Jesus’s post-resurrection (and possibly some late pre-resurrection) teaching about himself and the Spirit offers a more plausible explanation for the early and widespread appearance of such motifs in early Christianity.

At various points, John 14–16 speaks of Jesus and the Holy Spirit in parallel ways, such as revealing what they hear from the one who sent them (15:15, 16:13). These parallels largely belong to believers’ continuing experience. But for subsequent believers, this experiential distinction would be minimal, because they had not experienced Jesus in the flesh (John 14:23; 17:20–21; 20:29–31). This distinction would be maximally significant only for those who knew Jesus in the flesh (for example, John 20:22; Acts 1:8; 1 John 4:2). In other words—and this is the important point—the experiential distinction would need to be quite early in the life of Jesus’s movement.

6 Conclusion

If the trinitarian formula in Paul predates Paul yet surfaces later in such Levant-related sources as Matthew, perhaps it is time to reconsider earlier scholarly assumptions that the formula reflects merely a late and unreliable development. Perhaps it instead reflects an early understanding of Jesus’s own teaching, possibly some of it shortly before his passion and even more probably some of it after his resurrection.

This argument has taken for granted several assumptions that I have defended elsewhere but have not taken space to defend here: the authentic historical witness to Jesus of much of the tradition in the Gospels (in accordance with their status as ancient biographies);41 the possibility that Jesus understood himself to be more than a mere Messiah;42 and the fact that Jesus actually did return after his death and spent time with his disciple witnesses.43 Among those who experience the living presence of the exalted Jesus through the Spirit, however, these points can normally be granted without extensive argument.

The distinctive, early Christian threefold understanding of God is pre-Pauline and widespread in early Christianity. The Spirit appears as distinct and parallel to the Father and Son at points even though early Christians necessarily had to focus on the issue, hotly disputed with other Jewish interlocutors, of Jesus’s divinity alongside the Father. The evidence of early Christian texts suggests that the understanding of the divinity and distinct personhood of the Son and the Spirit go back to Jesus himself. Early Christian experience might tend to identify Jesus with his Spirit, but Jesus’s earliest followers, who had known him in the flesh, would clearly distinguish them.

--- Given task A ---
Change "scholarly" to "academic" in the passage, starting with "If the trinitarian" and going on through "after his resurrection.".
--- Given task B ---
Format the rows starting with the line with "Click the microphone voiceover record icon" and going on through the line with "Action: (x=421, y=265)" as a JSON list of strings, one string per line, with blank lines skipped and the pictures left out.
The rows that come after the passage have no connection to it.

--- Data ---
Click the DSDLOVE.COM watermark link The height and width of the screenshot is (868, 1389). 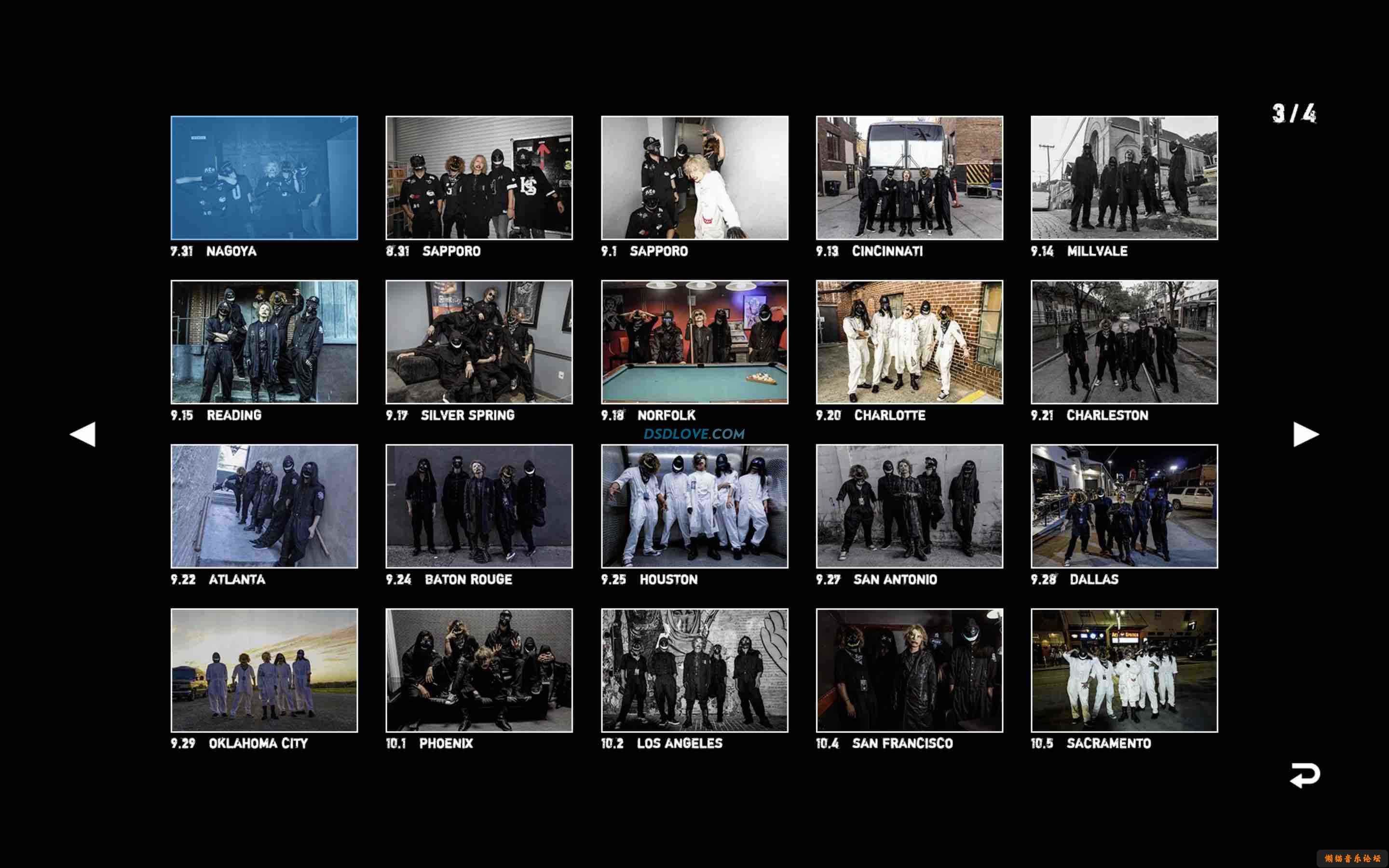(x=694, y=434)
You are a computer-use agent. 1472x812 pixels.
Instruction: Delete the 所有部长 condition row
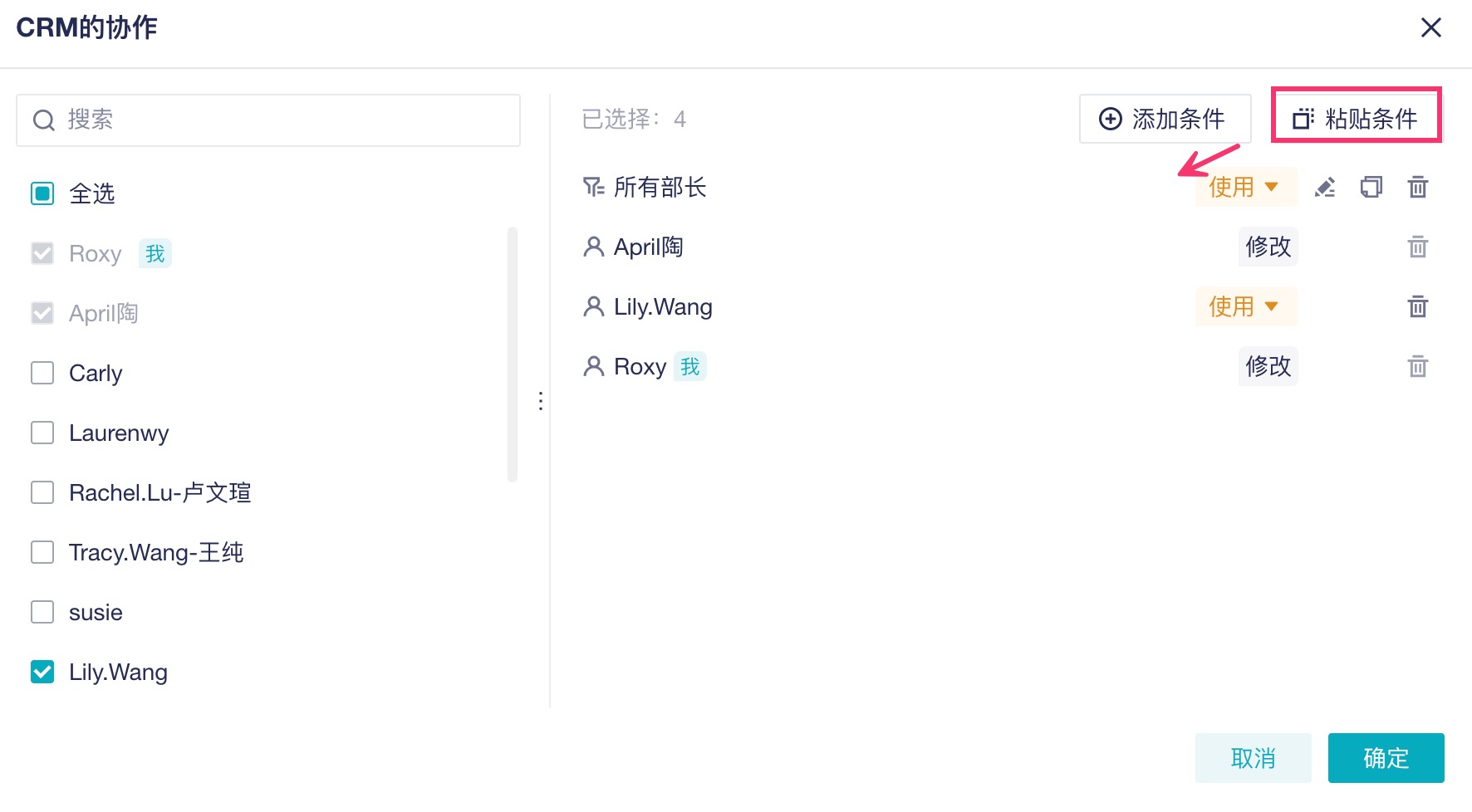coord(1418,188)
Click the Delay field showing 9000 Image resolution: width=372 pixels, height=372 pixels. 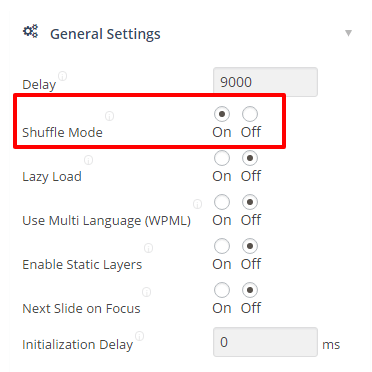265,82
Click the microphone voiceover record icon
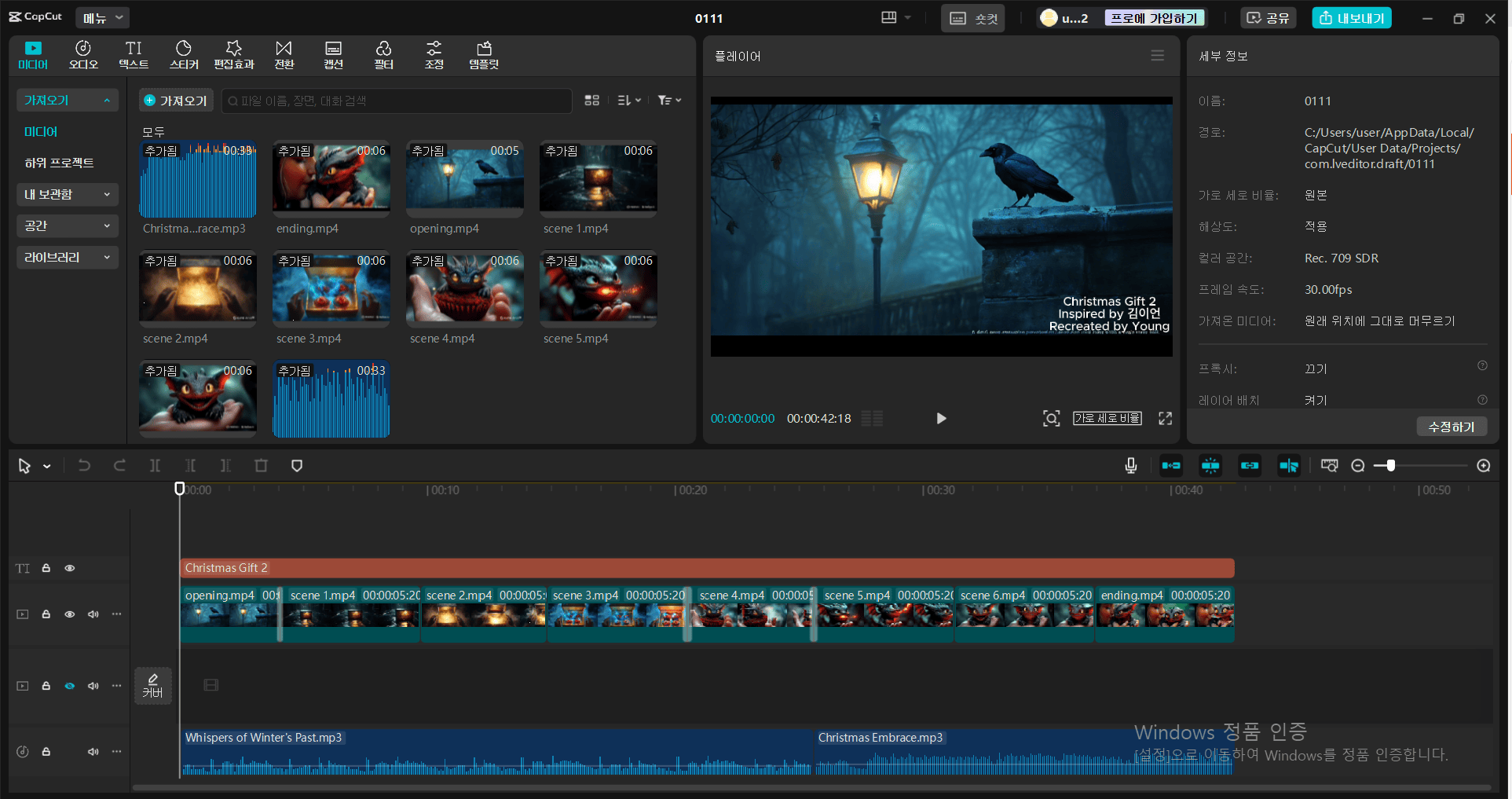This screenshot has width=1512, height=799. pos(1130,466)
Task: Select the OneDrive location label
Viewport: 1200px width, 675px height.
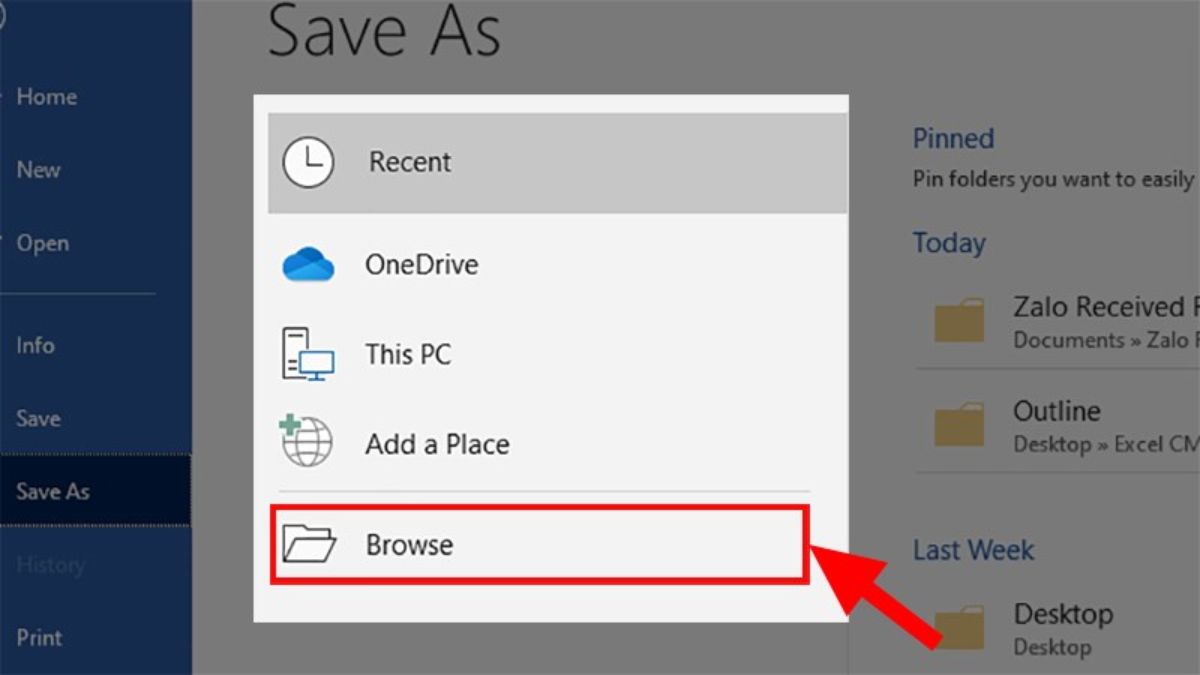Action: (x=421, y=265)
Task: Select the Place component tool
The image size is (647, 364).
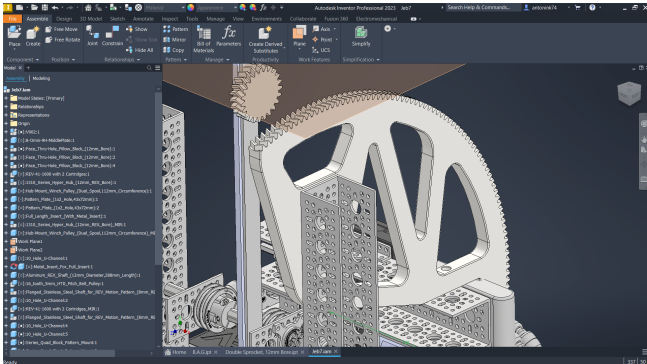Action: tap(14, 36)
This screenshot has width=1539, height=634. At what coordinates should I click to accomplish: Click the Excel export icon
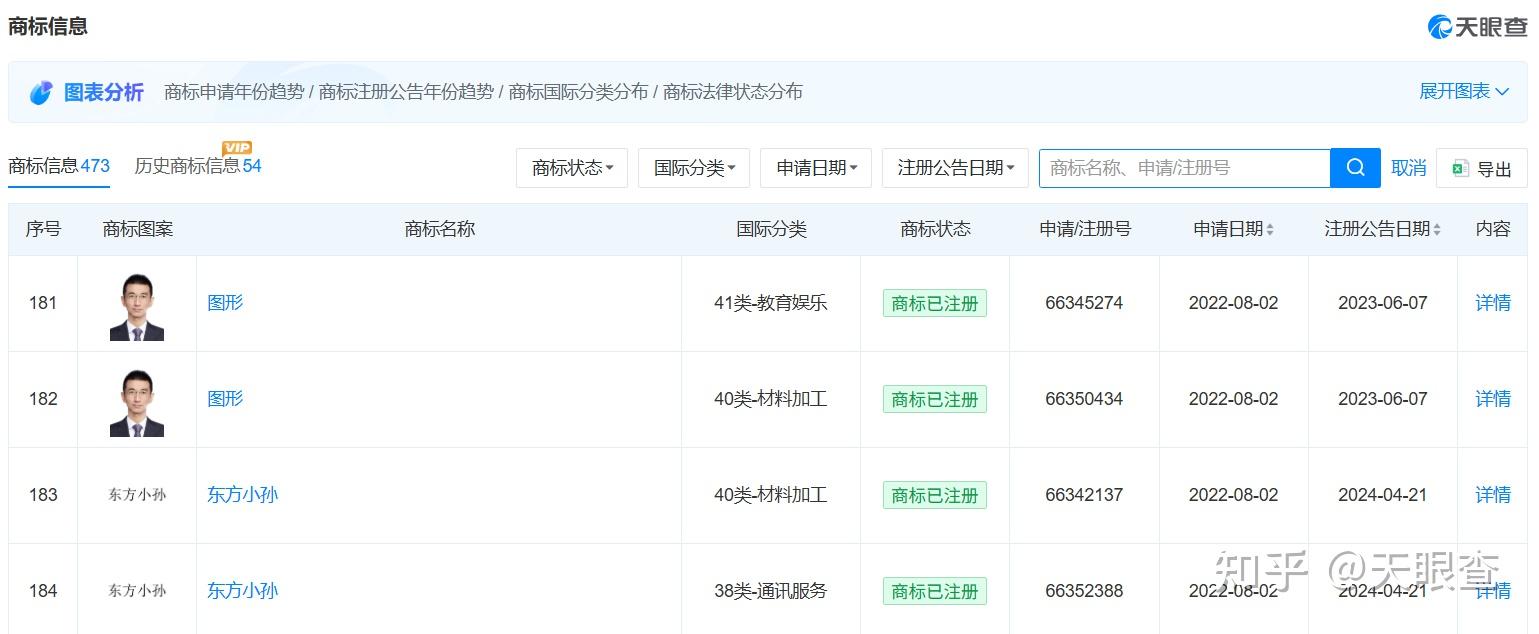(1460, 169)
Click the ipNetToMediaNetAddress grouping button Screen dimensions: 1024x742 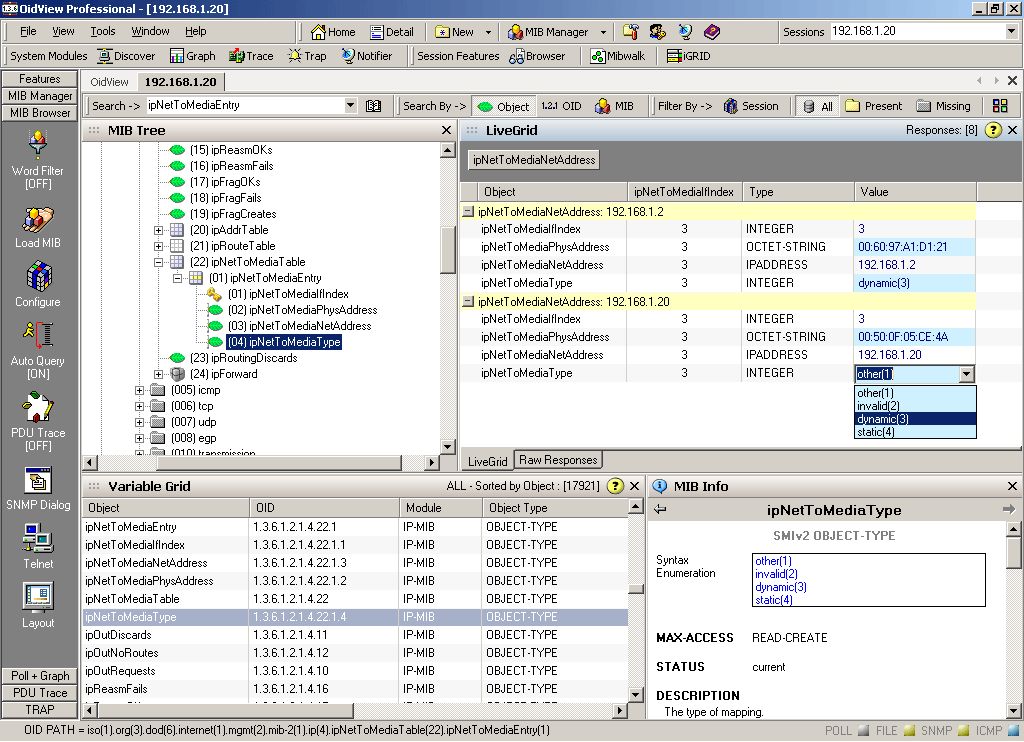(534, 159)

--- Task answer A ---
If the trinitarian formula in Paul predates Paul yet surfaces later in such Levant-related sources as Matthew, perhaps it is time to reconsider earlier academic assumptions that the formula reflects merely a late and unreliable development. Perhaps it instead reflects an early understanding of Jesus’s own teaching, possibly some of it shortly before his passion and even more probably some of it after his resurrection.

--- Task answer B ---
[
  "Click the microphone voiceover record icon",
  "This screenshot has width=1512, height=799. pos(1130,466)",
  "Task: Select the OneDrive location label",
  "Viewport: 1200px width, 675px height.",
  "Action: (x=421, y=265)"
]